You must be logged in with a domain administrator account with all necessary permissions (or any admin account with full local admin permissions on the computers you wish to deploy to)
You must type in the domain administrator password after you choose to deploy the BigFix Clients
The remote computers you wish to deploy to must be Windows, 2000, XP, 2003 Server, Vista, 7, Server 2008, or Server 2008 R2
The remote computers you wish to deploy to must have the following services running:
Workstation
Server
Net Logon
Remote Registry
The remote computers you wish to deploy to must have ‘File and Print sharing’ enabled
Port 445 must not be blocked by a firewall. The predefined rule in the Windows firewall for this port is Netlogon Service (NP-In)
The remote computers you wish to deploy to must be reachable using windows RPC protocols. Note: The deploy tool will not work if there is a firewall blocking traffic between you and the remote computer or if the remote computer has a personal firewall blocking traffic. Also take note that by default, RPC utilizes port 135 as well as a random port above 1024. If you are using a firewall you may want to look into configuring the RPC port to a specific port number so that you can lock it down and allow traffic across that port without opening the firewall completely (see: http://support.microsoft.com/kb/154596). RPC can utilize TCP or UDP ports so you should allow for both. The IEM Client deploy tool itself does not make use of any other ports beyond what RPC utilizes. Once the IEM Client has been installed it will use whichever port you have specified for your license (TCP/UDP 52311 by default)
You cannot have any network or security policies in place that would prevent the application from connecting to the remote computer and running a service that will use the domain administrator credentials to copy files from a shared location and run them locally on the computer.

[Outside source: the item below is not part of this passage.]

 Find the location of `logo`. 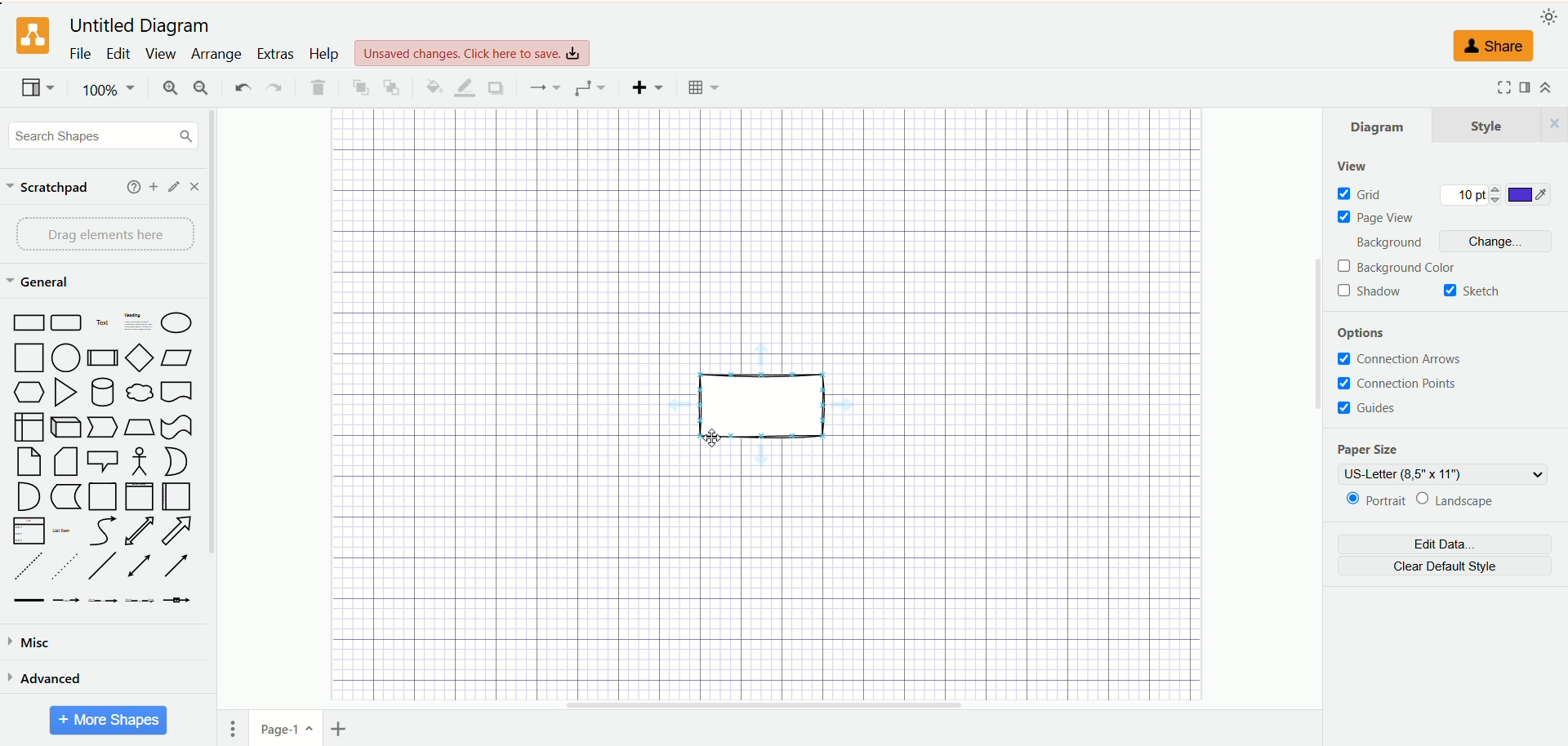

logo is located at coordinates (33, 36).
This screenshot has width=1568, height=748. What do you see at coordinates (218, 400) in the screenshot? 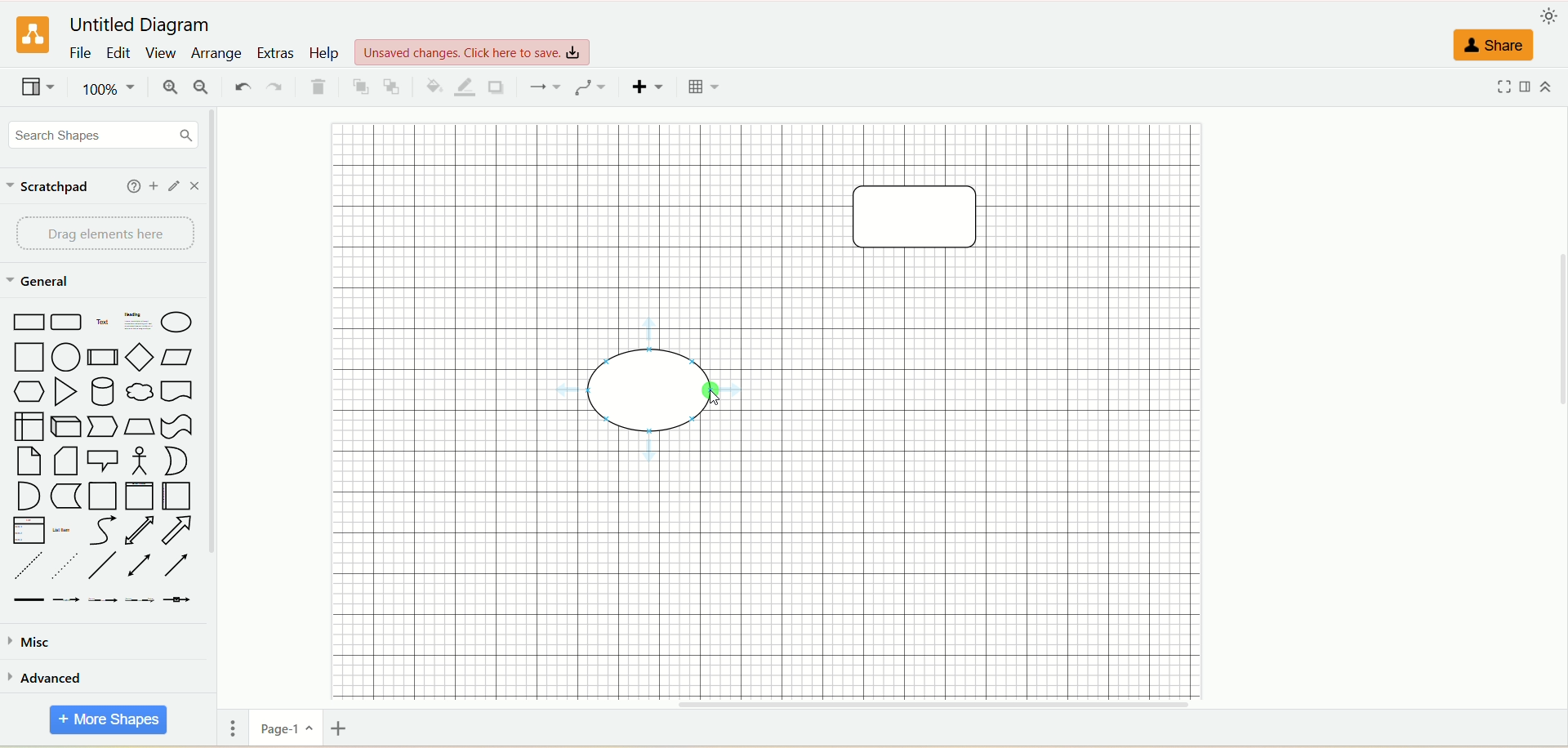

A little rusty and not official, but from what I remember being told by a 3rd party:
The remote installation service connects to the remote system as an Administrator, creates a temporary folder, uploads binaries, configurations and script files to the endpoint, and then creates a scheduled task to install BigFix.
If any of those are blocked, the install will fail. Which is what we were seeing.
Again, this was years ago. If there is an updated mechanism, I have not tried it.